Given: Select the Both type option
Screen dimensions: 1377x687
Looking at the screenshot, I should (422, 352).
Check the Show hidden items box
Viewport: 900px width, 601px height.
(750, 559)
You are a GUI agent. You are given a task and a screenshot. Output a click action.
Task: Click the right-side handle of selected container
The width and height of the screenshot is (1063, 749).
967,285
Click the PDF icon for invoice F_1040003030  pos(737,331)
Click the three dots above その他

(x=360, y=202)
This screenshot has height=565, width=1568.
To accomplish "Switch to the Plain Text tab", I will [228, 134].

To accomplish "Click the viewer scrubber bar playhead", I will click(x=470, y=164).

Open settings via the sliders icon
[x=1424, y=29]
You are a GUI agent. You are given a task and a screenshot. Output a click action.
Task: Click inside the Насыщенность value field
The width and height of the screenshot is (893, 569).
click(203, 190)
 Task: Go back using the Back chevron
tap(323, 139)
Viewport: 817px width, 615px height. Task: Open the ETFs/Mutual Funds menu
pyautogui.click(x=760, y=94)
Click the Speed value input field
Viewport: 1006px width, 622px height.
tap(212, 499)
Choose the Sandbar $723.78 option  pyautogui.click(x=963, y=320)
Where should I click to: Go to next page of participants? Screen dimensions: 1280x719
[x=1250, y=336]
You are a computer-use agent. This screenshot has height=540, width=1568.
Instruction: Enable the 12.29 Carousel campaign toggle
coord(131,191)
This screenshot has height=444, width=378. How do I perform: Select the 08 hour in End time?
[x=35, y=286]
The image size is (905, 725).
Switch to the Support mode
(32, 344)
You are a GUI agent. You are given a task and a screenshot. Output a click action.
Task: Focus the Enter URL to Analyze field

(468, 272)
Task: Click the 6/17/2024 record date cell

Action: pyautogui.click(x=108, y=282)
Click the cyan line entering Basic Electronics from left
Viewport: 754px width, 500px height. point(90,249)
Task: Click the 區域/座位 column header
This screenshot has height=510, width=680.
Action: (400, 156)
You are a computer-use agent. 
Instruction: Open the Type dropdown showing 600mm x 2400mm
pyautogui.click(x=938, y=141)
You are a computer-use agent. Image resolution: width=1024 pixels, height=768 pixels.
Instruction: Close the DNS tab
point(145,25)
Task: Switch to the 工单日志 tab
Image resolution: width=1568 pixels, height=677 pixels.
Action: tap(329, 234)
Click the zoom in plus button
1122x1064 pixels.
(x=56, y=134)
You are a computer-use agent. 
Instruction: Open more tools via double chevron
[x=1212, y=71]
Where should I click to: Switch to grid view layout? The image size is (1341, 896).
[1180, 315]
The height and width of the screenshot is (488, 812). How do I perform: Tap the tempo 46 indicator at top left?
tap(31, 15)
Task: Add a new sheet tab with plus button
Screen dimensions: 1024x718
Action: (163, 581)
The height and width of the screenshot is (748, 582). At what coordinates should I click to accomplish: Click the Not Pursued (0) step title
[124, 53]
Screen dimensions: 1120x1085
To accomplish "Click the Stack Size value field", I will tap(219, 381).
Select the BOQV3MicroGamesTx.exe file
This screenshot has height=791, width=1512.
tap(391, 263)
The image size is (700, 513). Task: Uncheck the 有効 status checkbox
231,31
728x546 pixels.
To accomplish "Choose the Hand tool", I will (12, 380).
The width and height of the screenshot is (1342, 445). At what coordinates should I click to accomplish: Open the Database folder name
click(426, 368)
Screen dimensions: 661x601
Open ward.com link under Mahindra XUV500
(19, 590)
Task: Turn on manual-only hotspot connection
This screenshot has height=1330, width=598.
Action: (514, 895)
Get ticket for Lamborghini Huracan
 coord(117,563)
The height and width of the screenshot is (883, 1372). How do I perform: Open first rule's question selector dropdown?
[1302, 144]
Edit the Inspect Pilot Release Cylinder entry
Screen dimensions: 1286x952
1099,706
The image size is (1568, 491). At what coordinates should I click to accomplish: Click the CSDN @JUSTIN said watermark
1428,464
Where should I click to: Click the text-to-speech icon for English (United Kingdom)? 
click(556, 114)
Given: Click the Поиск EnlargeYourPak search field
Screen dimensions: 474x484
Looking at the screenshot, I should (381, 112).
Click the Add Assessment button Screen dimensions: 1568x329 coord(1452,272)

....

Every piece of the data is to be set down again exactly.

Given: Select the Both type option
Screen dimensions: 1377x687
Looking at the screenshot, I should (422, 352).
Check the Show hidden items box
Viewport: 900px width, 601px height.
(750, 559)
You are a GUI agent. You are given a task and a screenshot. Output a click action.
Task: Click the right-side handle of selected container
The width and height of the screenshot is (1063, 749).
967,285
Click the PDF icon for invoice F_1040003030  pos(737,331)
Click the three dots above その他

(x=360, y=202)
This screenshot has height=565, width=1568.
To accomplish "Switch to the Plain Text tab", I will [228, 134].

To accomplish "Click the viewer scrubber bar playhead", I will click(x=470, y=164).

Open settings via the sliders icon
[x=1424, y=29]
You are a GUI agent. You are given a task and a screenshot. Output a click action.
Task: Click inside the Насыщенность value field
The width and height of the screenshot is (893, 569).
click(203, 190)
 Task: Go back using the Back chevron
tap(323, 139)
Viewport: 817px width, 615px height. Task: Open the ETFs/Mutual Funds menu
pyautogui.click(x=760, y=94)
Click the Speed value input field
Viewport: 1006px width, 622px height.
tap(212, 499)
Choose the Sandbar $723.78 option  pyautogui.click(x=963, y=320)
Where should I click to: Go to next page of participants? Screen dimensions: 1280x719
[x=1250, y=336]
You are a computer-use agent. This screenshot has height=540, width=1568.
Instruction: Enable the 12.29 Carousel campaign toggle
coord(131,191)
This screenshot has height=444, width=378. How do I perform: Select the 08 hour in End time?
[x=35, y=286]
The image size is (905, 725).
Switch to the Support mode
(32, 344)
You are a GUI agent. You are given a task and a screenshot. Output a click action.
Task: Focus the Enter URL to Analyze field

(468, 272)
Task: Click the 6/17/2024 record date cell

Action: pyautogui.click(x=108, y=282)
Click the cyan line entering Basic Electronics from left
Viewport: 754px width, 500px height. point(90,249)
Task: Click the 區域/座位 column header
This screenshot has height=510, width=680.
Action: (400, 156)
You are a computer-use agent. 
Instruction: Open the Type dropdown showing 600mm x 2400mm
pyautogui.click(x=938, y=141)
You are a computer-use agent. Image resolution: width=1024 pixels, height=768 pixels.
Instruction: Close the DNS tab
point(145,25)
Task: Switch to the 工单日志 tab
Image resolution: width=1568 pixels, height=677 pixels.
Action: tap(329, 234)
Click the zoom in plus button
1122x1064 pixels.
(x=56, y=134)
You are a computer-use agent. 
Instruction: Open more tools via double chevron
[x=1212, y=71]
Where should I click to: Switch to grid view layout? The image size is (1341, 896).
[1180, 315]
The height and width of the screenshot is (488, 812). How do I perform: Tap the tempo 46 indicator at top left?
tap(31, 15)
Task: Add a new sheet tab with plus button
Screen dimensions: 1024x718
Action: (163, 581)
The height and width of the screenshot is (748, 582). At what coordinates should I click to accomplish: Click the Not Pursued (0) step title
[124, 53]
Screen dimensions: 1120x1085
To accomplish "Click the Stack Size value field", I will tap(219, 381).
Select the BOQV3MicroGamesTx.exe file
This screenshot has height=791, width=1512.
tap(391, 263)
The image size is (700, 513). Task: Uncheck the 有効 status checkbox
231,31
728x546 pixels.
To accomplish "Choose the Hand tool", I will (12, 380).
The width and height of the screenshot is (1342, 445). At what coordinates should I click to accomplish: Open the Database folder name
click(426, 368)
Screen dimensions: 661x601
Open ward.com link under Mahindra XUV500
(19, 590)
Task: Turn on manual-only hotspot connection
This screenshot has height=1330, width=598.
Action: (514, 895)
Get ticket for Lamborghini Huracan
 coord(117,563)
The height and width of the screenshot is (883, 1372). How do I perform: Open first rule's question selector dropdown?
[1302, 144]
Edit the Inspect Pilot Release Cylinder entry
Screen dimensions: 1286x952
1099,706
The image size is (1568, 491). At what coordinates should I click to accomplish: Click the CSDN @JUSTIN said watermark
1428,464
Where should I click to: Click the text-to-speech icon for English (United Kingdom)? 
click(556, 114)
Given: Click the Поиск EnlargeYourPak search field
Screen dimensions: 474x484
Looking at the screenshot, I should (381, 112).
Click the Add Assessment button Screen dimensions: 1568x329 coord(1452,272)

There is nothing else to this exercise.